Although the Add Health has fairly high response rates across all five waves (Harris et al. 2019), sample attrition and missing data due to nonresponses should also be taken into consideration when interpreting results. Research finds that among men, those who are younger, have lower socioeconomic statuses, and consume alcohol were more likely to be nonrespondents, whereas older women are more likely to be nonrespondents in panel studies (Caetano, Ramisetty-Mikler, and McGrath 2003). Given that demographic differences in nonresponse patterns can impact outcome and predictor variables, future studies should attempt to replicate the findings presented in this study.
Although this study uses repeated measures for self-rated health, it is also challenging to disentangle whether poorer self-rated health patterns over time are a direct consequence of suspension or whether youth with preexisting health issues were more likely to be suspended.
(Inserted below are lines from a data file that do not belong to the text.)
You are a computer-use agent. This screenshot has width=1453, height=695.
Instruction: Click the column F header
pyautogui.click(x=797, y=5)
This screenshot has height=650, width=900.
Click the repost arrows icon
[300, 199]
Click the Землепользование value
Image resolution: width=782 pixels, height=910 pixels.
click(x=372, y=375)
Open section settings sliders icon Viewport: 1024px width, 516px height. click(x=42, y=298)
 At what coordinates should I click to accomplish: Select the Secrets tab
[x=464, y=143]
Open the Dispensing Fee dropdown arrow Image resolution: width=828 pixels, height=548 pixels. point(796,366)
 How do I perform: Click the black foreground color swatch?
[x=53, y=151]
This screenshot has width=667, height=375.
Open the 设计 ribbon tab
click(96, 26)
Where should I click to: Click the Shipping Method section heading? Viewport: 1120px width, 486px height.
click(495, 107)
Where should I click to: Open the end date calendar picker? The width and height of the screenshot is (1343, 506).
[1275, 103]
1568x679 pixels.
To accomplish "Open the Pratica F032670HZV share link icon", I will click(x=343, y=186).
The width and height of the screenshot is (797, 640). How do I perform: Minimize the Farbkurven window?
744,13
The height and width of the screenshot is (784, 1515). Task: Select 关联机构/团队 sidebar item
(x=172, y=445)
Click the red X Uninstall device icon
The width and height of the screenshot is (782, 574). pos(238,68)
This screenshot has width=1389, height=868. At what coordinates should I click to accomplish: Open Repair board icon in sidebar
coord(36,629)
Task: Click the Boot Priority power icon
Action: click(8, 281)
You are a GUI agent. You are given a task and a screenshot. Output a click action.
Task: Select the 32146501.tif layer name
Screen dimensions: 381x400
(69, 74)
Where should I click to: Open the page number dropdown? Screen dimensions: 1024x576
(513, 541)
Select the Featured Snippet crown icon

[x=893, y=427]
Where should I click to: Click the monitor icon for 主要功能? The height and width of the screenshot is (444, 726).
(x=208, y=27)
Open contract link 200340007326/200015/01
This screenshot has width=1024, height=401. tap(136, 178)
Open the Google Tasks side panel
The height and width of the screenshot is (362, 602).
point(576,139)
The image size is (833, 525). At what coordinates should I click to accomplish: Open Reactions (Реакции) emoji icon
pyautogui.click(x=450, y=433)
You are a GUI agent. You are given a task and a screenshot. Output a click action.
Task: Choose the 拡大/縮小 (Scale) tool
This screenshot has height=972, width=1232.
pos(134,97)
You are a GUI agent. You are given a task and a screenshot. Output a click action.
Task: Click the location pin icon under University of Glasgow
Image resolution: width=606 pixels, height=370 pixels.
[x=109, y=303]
This ambiguity could potentially be addressed in future research with causal inference techniques, such as propensity score matching or instrumental variable approaches, to better establish the directionality of relationships. Finally, findings from this study may not be generalizable to other educational contexts where exclusionary discipline practices and their consequences might differ. Future research should explore whether similar patterns are observed in other countries with different disciplinary practices and educational systems.
Despite these limitations, this study contributes to the extant literature on age patterning of health disparities by elucidating how school suspension is associated with self-rated health patterns from adolescence to midlife. Our findings—which partially support the persistent inequality (Brown et al. 2012; Ferraro and Farmer 1996; Henretta and Campbell 1976) and the cumulative disadvantage/advantage hypothesis (DiPrete and Eirich 2006; Ferraro and Shippee 2009; O’Rand 1996)—reveal that compared to youth with no history of school suspension, suspended youth experience (1) poorer health in adolescence, (2) a persistent health gap in excellent health from adolescence to midlife, and (3) a more rapid acceleration of fair and poor health from their late 20s to midlife. Overall, findings from this study not only highlight the immediate health repercussions of school suspension for adolescents but also underscore the long-lasting influence of punitive school punishment practices on health into midlife.